Dataset entries:
--------

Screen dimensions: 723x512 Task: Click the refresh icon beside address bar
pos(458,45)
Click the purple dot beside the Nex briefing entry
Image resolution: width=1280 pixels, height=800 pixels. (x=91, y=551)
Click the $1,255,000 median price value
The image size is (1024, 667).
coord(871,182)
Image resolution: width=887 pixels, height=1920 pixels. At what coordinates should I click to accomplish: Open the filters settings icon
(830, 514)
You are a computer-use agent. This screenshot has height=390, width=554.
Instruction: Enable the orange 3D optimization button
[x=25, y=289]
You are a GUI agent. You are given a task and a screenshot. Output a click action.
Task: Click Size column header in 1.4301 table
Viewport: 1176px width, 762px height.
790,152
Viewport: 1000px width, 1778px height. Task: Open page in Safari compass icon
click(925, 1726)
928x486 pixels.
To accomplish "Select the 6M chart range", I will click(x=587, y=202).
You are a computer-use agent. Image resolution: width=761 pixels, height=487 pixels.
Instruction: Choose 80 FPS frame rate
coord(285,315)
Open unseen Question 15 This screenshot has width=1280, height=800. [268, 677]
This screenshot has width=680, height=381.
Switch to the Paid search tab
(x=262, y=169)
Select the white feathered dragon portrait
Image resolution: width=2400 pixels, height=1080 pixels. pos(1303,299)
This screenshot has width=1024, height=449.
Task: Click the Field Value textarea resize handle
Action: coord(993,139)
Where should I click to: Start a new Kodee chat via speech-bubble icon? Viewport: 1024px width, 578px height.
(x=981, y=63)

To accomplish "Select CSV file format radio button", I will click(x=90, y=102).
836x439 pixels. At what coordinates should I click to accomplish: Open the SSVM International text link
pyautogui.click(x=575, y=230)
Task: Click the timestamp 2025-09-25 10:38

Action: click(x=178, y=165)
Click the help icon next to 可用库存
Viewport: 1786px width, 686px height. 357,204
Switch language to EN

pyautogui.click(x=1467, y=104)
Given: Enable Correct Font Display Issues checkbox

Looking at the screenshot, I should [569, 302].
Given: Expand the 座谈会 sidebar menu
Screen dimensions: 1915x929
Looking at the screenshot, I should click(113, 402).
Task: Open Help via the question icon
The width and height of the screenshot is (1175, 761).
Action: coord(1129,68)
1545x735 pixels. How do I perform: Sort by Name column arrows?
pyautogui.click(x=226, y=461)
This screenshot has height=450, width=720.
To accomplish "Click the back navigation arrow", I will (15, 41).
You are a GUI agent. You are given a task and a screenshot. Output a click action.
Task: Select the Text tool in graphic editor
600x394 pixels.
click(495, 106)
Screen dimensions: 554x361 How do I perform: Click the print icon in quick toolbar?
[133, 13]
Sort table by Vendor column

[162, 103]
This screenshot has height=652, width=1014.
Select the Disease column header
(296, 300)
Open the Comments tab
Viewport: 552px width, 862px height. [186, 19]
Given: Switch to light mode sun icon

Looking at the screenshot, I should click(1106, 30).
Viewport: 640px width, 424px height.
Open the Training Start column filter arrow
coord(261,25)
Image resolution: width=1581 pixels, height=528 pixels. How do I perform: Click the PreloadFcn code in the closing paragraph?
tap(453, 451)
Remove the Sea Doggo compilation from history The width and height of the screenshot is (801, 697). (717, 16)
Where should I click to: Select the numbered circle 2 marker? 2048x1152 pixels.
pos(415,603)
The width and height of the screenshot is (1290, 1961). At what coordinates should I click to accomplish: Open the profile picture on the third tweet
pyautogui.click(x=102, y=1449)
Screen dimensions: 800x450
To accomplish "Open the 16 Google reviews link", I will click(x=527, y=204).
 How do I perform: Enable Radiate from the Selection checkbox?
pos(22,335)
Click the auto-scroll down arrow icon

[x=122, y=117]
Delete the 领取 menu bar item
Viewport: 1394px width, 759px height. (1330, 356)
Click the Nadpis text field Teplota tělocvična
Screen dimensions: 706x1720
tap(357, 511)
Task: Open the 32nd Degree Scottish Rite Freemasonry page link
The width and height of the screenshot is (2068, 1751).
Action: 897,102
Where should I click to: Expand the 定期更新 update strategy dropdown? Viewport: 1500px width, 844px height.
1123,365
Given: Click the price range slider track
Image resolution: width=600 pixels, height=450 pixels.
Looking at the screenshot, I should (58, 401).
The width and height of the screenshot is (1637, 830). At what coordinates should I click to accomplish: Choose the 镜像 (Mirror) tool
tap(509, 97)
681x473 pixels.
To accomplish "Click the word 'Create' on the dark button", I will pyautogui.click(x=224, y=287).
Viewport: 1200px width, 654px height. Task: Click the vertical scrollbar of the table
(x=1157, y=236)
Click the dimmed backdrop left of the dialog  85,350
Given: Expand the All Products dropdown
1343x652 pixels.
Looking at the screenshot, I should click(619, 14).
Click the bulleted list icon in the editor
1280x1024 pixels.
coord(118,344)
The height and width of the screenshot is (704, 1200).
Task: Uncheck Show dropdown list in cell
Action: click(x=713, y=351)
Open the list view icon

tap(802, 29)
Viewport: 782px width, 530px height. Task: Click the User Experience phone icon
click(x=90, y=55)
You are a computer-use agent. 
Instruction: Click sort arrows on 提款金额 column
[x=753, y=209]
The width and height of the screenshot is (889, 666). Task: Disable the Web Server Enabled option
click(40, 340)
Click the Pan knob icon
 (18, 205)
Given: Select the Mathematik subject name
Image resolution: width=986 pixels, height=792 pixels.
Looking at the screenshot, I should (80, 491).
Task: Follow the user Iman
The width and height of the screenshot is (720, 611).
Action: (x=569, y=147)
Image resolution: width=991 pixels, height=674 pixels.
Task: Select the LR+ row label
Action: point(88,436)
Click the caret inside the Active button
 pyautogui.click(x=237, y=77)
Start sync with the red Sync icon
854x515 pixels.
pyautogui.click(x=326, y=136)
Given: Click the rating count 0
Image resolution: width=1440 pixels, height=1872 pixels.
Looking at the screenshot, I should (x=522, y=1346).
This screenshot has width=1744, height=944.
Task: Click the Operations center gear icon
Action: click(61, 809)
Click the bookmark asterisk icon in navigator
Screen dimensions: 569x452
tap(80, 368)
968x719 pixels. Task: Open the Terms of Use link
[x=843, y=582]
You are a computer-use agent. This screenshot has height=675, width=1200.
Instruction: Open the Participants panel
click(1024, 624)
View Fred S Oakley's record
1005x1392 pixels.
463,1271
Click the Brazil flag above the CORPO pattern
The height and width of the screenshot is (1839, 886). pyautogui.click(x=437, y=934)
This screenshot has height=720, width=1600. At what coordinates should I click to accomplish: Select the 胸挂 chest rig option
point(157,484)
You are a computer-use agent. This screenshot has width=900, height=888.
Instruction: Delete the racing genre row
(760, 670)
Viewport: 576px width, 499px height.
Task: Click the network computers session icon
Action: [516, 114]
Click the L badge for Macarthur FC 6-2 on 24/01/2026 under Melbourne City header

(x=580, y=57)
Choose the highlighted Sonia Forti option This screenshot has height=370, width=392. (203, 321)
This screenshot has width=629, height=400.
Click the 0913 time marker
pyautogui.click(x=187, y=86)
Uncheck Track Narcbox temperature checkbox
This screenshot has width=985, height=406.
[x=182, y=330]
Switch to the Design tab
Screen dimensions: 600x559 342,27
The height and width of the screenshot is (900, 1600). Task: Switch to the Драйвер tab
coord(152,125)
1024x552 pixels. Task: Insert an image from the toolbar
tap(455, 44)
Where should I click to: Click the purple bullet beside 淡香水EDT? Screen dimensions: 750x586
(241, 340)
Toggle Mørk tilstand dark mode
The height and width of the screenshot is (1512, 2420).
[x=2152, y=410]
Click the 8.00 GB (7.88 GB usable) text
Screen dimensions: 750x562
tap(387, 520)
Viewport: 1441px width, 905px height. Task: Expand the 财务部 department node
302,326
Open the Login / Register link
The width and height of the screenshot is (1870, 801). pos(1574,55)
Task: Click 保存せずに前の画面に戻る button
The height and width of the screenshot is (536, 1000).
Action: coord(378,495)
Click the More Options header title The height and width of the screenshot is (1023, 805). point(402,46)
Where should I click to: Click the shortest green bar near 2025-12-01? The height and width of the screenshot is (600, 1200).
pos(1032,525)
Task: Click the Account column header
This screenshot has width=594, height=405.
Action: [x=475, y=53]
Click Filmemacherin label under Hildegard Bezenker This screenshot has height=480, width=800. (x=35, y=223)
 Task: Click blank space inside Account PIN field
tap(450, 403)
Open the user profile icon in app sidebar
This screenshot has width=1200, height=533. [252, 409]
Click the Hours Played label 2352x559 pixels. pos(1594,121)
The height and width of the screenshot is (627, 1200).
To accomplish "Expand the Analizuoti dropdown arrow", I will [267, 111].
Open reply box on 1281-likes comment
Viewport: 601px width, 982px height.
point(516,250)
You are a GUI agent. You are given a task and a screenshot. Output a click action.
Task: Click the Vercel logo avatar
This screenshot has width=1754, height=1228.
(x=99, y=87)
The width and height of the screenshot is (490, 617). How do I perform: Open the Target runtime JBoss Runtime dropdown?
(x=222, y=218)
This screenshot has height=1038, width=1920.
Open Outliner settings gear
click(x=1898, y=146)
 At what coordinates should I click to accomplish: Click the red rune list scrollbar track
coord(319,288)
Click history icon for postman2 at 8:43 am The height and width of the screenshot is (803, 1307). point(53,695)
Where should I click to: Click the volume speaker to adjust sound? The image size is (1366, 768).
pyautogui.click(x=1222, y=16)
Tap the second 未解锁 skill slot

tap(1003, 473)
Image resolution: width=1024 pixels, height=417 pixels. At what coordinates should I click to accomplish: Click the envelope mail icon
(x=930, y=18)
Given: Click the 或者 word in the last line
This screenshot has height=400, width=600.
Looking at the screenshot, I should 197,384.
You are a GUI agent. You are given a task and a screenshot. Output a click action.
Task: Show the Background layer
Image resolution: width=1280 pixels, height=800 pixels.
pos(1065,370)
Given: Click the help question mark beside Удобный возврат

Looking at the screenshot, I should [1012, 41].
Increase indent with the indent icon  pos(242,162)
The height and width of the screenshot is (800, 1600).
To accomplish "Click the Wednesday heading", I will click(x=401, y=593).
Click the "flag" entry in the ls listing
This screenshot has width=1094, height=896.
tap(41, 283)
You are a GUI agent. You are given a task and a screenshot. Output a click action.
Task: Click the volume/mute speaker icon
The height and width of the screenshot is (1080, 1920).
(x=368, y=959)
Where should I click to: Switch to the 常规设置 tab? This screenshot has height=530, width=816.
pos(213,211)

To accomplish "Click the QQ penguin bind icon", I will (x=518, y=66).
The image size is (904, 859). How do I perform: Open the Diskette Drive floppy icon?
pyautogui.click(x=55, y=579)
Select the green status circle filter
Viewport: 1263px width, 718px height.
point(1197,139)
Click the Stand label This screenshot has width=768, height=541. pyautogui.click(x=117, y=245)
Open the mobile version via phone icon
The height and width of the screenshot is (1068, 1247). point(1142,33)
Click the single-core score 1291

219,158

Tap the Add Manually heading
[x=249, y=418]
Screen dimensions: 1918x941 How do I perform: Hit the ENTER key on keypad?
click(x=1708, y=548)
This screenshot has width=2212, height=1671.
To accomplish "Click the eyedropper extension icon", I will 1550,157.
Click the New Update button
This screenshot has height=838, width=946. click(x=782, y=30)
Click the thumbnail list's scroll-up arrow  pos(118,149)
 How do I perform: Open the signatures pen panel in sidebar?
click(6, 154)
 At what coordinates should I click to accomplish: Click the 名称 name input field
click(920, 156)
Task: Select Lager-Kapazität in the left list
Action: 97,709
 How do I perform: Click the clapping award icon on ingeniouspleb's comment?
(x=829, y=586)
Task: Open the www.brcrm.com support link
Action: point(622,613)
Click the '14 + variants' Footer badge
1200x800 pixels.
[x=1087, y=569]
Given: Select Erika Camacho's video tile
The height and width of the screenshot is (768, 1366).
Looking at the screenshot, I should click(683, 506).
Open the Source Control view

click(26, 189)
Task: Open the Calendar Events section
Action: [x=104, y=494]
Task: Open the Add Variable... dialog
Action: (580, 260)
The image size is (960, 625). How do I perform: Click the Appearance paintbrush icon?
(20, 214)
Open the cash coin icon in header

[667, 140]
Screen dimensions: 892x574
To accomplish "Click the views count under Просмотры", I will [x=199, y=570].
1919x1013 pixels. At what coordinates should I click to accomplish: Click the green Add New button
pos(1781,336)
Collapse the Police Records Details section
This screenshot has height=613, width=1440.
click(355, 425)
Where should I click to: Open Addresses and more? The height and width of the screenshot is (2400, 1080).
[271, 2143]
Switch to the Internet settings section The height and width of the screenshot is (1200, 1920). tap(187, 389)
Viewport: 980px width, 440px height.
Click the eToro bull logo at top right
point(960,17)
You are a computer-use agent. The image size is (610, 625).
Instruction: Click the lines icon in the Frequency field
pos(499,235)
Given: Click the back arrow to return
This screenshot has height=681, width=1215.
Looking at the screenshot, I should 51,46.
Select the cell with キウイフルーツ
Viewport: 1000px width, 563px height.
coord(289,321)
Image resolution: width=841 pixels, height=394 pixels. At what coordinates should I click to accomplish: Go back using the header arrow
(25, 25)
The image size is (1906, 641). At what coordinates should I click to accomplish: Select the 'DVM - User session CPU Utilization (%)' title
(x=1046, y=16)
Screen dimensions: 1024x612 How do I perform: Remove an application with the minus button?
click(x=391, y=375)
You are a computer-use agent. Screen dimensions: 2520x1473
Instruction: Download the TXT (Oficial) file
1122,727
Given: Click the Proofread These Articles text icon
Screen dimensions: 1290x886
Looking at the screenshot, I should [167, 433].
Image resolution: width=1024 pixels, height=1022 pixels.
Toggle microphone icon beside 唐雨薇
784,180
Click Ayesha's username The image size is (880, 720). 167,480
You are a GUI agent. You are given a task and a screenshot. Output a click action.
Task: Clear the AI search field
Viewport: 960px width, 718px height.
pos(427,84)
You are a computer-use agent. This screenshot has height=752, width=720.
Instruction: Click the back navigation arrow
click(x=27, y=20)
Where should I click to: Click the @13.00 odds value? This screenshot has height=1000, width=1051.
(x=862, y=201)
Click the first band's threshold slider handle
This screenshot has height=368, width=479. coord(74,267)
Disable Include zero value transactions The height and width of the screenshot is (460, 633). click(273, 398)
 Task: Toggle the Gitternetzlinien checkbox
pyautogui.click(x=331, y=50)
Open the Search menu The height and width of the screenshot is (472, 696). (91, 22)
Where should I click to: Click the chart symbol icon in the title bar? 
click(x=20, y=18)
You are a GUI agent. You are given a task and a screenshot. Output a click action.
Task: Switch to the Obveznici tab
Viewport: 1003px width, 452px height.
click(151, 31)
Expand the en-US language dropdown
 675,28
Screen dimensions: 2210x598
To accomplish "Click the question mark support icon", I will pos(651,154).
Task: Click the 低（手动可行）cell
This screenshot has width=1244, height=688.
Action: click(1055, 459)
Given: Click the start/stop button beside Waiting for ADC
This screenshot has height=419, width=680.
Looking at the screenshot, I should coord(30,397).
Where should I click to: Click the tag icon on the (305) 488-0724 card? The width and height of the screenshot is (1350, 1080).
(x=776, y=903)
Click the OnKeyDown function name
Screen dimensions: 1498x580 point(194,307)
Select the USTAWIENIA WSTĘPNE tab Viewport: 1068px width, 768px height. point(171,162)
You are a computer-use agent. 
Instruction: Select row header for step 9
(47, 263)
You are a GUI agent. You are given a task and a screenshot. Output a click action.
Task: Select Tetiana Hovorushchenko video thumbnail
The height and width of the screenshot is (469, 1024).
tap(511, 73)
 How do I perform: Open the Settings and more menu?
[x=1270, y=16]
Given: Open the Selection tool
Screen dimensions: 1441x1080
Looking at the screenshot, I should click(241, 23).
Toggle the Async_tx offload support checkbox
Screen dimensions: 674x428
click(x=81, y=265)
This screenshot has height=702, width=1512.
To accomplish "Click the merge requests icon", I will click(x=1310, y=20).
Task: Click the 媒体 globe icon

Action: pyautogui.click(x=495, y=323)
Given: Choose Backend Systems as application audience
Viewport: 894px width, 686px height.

--------

● Your goal:
Gather all lines of the records that include the word "editor".

● The completed task:
Task: Select the Text tool in graphic editor
Click the bulleted list icon in the editor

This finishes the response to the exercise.